Alexandre de Malet-Roquefort est plus habitué à ces questions bizarres : « c’était une belle opportunité, nous l’avons saisie. » Oui, c’est plus clair comme ça.

Le vin en est à son troisième millésime en bouteille, 2008, 9 et 10. Le 08 commence à s’exprimer. Le 09 dans la puissance, le 10 dans la finesse, mais on sent deux très grands millésimes en devenir. Pour faire bonne mesure, 2 000 bouteilles d’un « autre » vin sont produites sous l’étiquette La Belle Connivence. Le premier vin est commercialisé autour de 150 euros la bouteille et le second doit tourner autour des soixante.

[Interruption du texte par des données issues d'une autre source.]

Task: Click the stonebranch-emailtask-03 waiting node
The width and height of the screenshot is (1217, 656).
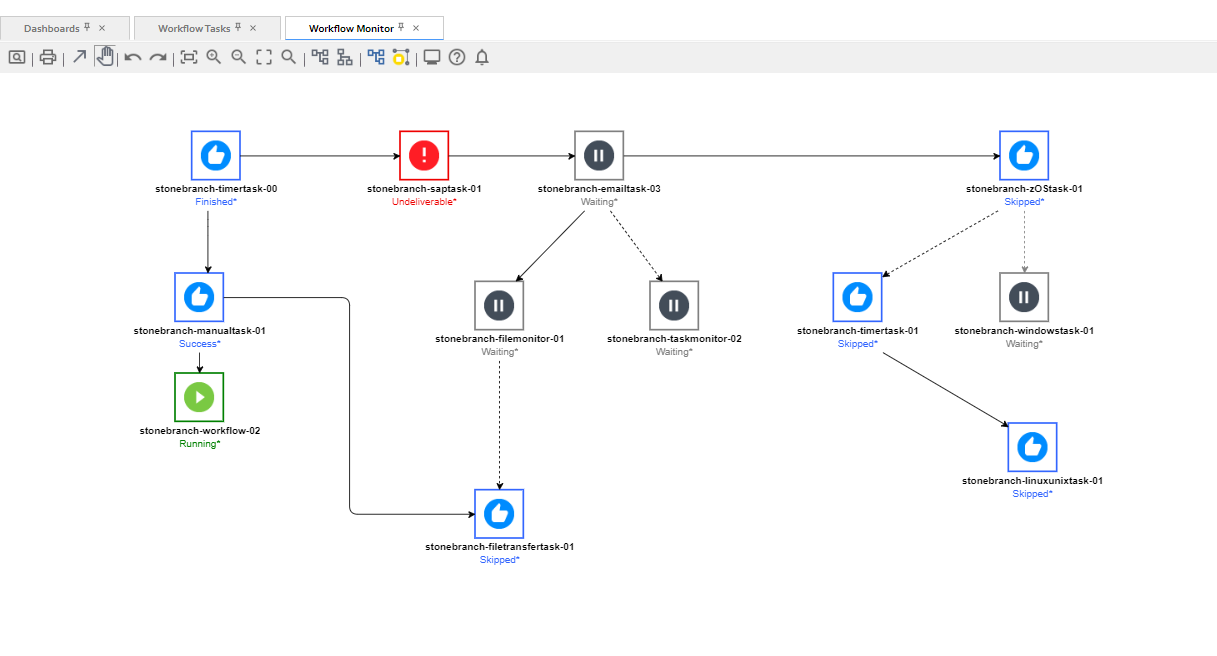Action: click(x=598, y=155)
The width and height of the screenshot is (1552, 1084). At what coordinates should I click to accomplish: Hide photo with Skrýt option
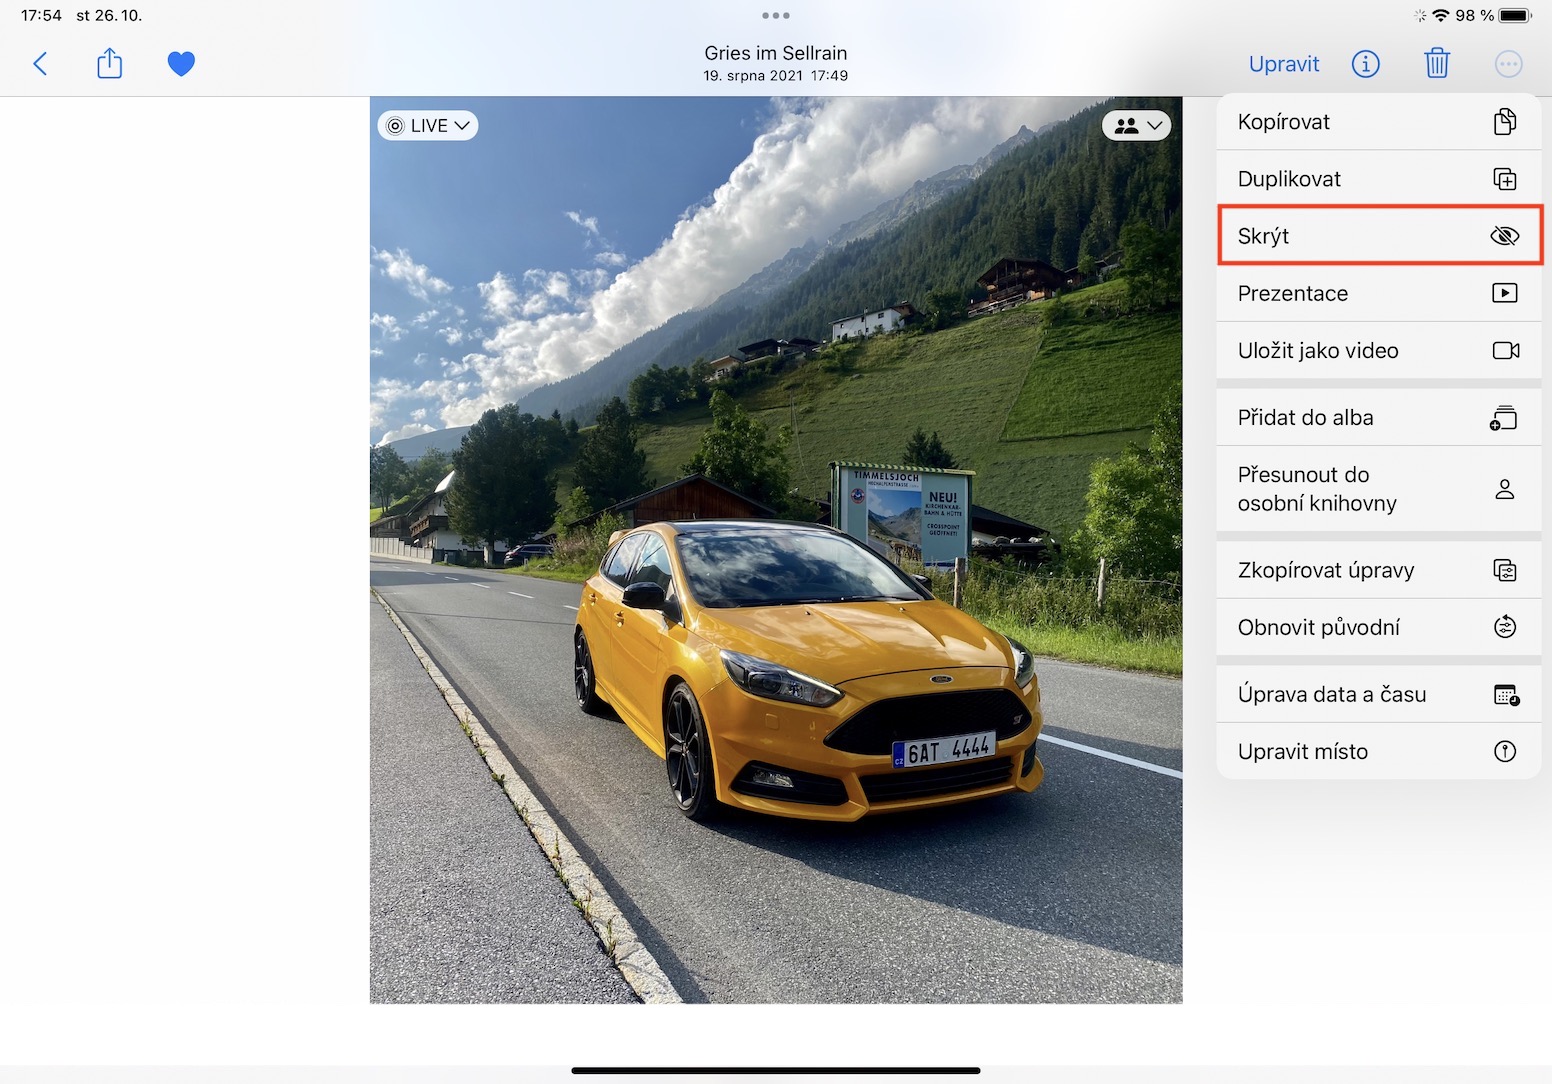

En projet, un mini-chai (dix petites cuves et trente barriques) comme il est fait obligation aux vignerons de Pomerol. Pour l’instant, on vinifie chez des copains.

L’avenir ? Tout tracé. Le chai est prévu pour vinifier 1,5 ha, pas deux ou trois. Donc, 2 000 bouteilles de grand vin et autant du second et basta, promis, juré. Ce vin est donc appelé à combler les amateurs de raretés et les grandes tables du monde, le prix suivra l’engouement. À peine entrevu, déjà parti. Vous, je ne sais pas, mais moi je resterai avec la-gaffelière, c’est très bien comme vin.